▸ PASSAGE GIVEN:
-- start --

We ended up ordering prix fixe, since it was Restaurant Week, so let me survey the rest of the regular menu, to give you a further idea of opportunities and prices. This is a good place to spread out an array of small dishes, tapas style, since their appetizers, salads, and "Lighter Fare" outnumber their four pastas and nine entrées. Those starters include fried panko-crusted green tomatoes ($8) complemented with ricotta and both pesto and tomato sauce. Another item, "Half Pint Shrimp" ($12), solves the quantity question directly; the champagne-battered shrimp come with both a cherry pepper salsa and chili aïoli.
Of course there is linguine and clams, ($19) among the pastas — this is Rhode Island, not some savage backwater. But what looked most fascinating to me, for my next visit, is the farfalle aragosta ($23), not only sautéed lobster but salmon and English peas in a white truffle and goat cheese cream sauce. Decadent. There were some nice touches among the entrée descriptions: steamed ginger avocado rice with pan-seared tuna ($22); a strawberry and Gorgonzola couscous with sugar-glazed salmon ($17).
As for their delectability, our off-menu exploration was satisfying. Since one of their appetizers was described as having only three littlenecks, we were pleasantly surprised that it was of massive proportion, pumped up with pieces of fennel sausage and white beans over crostini, in a briny white wine "sea broth" of clam juice. Superb. Johnnie's salad of baby field greens was equally enjoyed, amped up as it was with fresh figs, candied walnuts, and three large rolls of prosciutto di Parma, all tossed with a pomegranate vinaigrette.

-- end --

▸ STATED PROBLEM:
Repeat word for word the stretch of the restaurant review that begins at the words "Of course there" and stops after "sugar-glazed salmon ($17).". The lines that come next have nothing to do with the restaurant review.

▸ RAW DATA:
-- start --

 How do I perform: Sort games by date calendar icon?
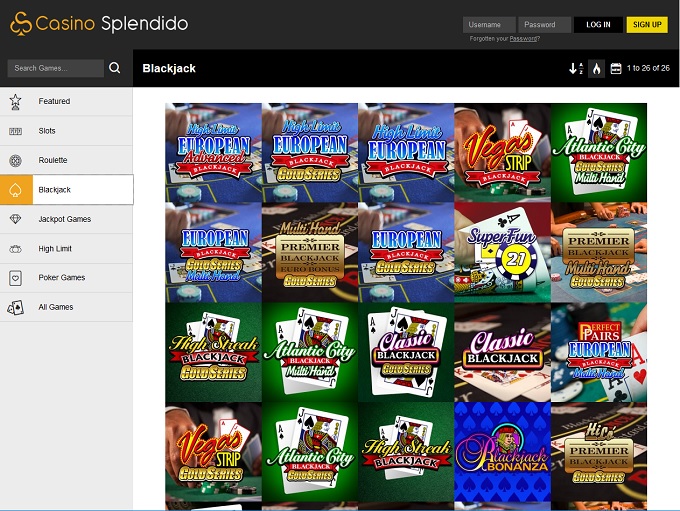coord(616,69)
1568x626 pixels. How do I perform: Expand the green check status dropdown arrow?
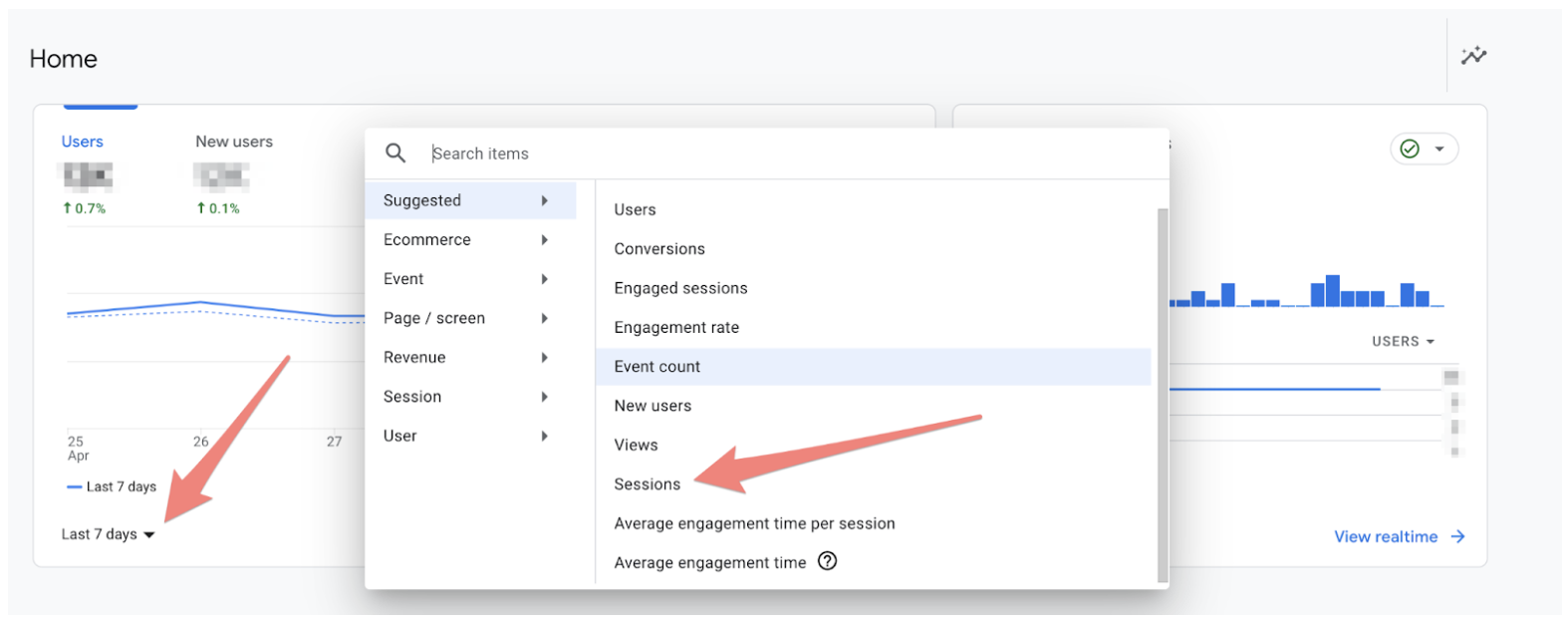[x=1439, y=149]
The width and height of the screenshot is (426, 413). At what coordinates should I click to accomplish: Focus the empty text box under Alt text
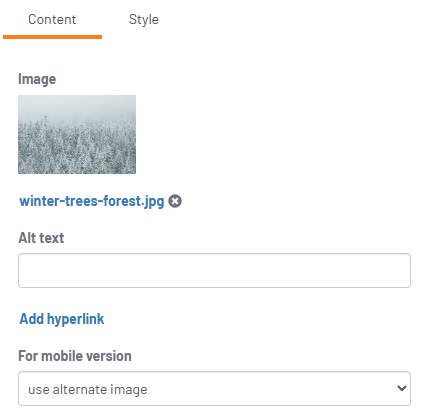click(214, 270)
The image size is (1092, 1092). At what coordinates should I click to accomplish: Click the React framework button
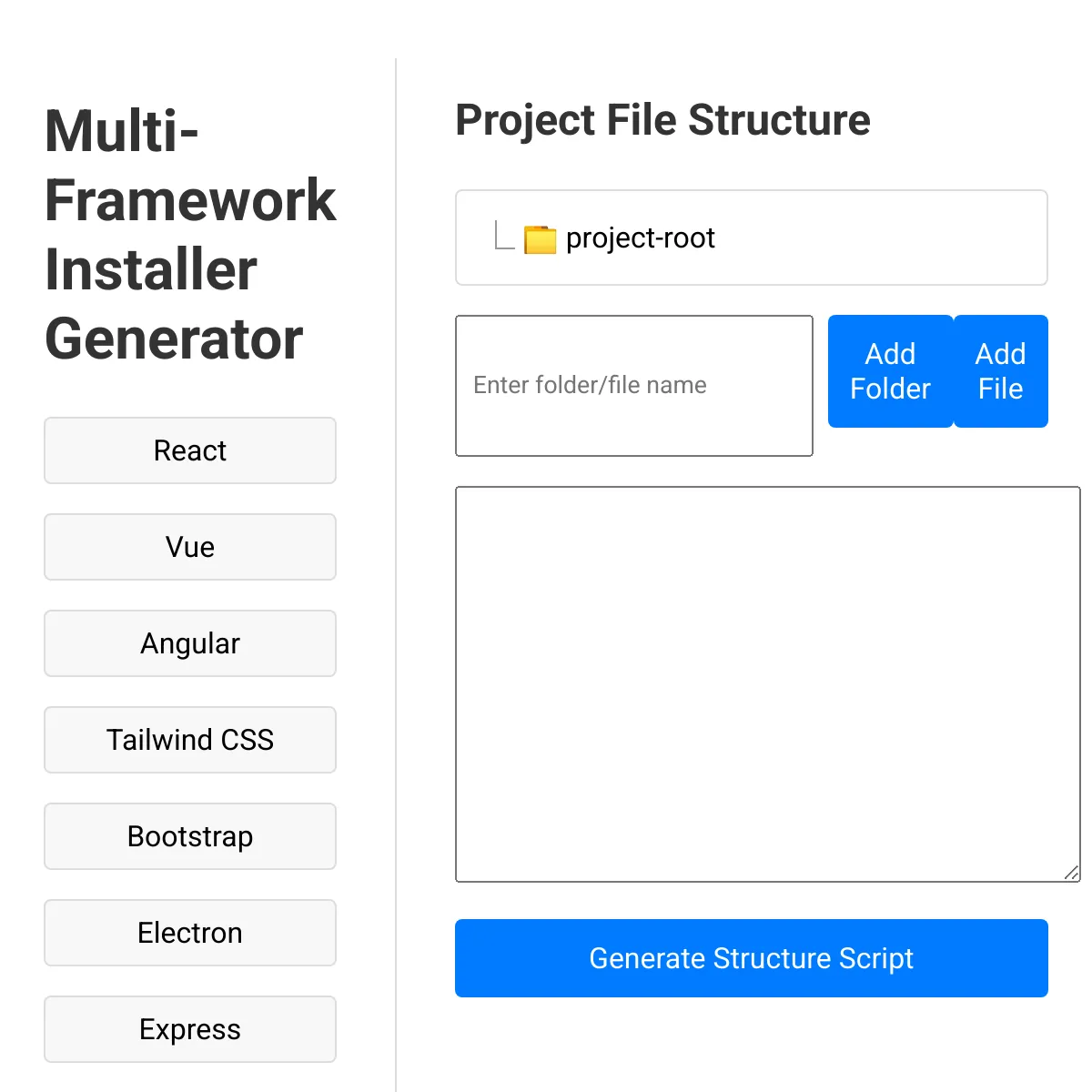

-- end --

▸ ANSWER TO THIS EXERCISE:
Of course there is linguine and clams, ($19) among the pastas — this is Rhode Island, not some savage backwater. But what looked most fascinating to me, for my next visit, is the farfalle aragosta ($23), not only sautéed lobster but salmon and English peas in a white truffle and goat cheese cream sauce. Decadent. There were some nice touches among the entrée descriptions: steamed ginger avocado rice with pan-seared tuna ($22); a strawberry and Gorgonzola couscous with sugar-glazed salmon ($17).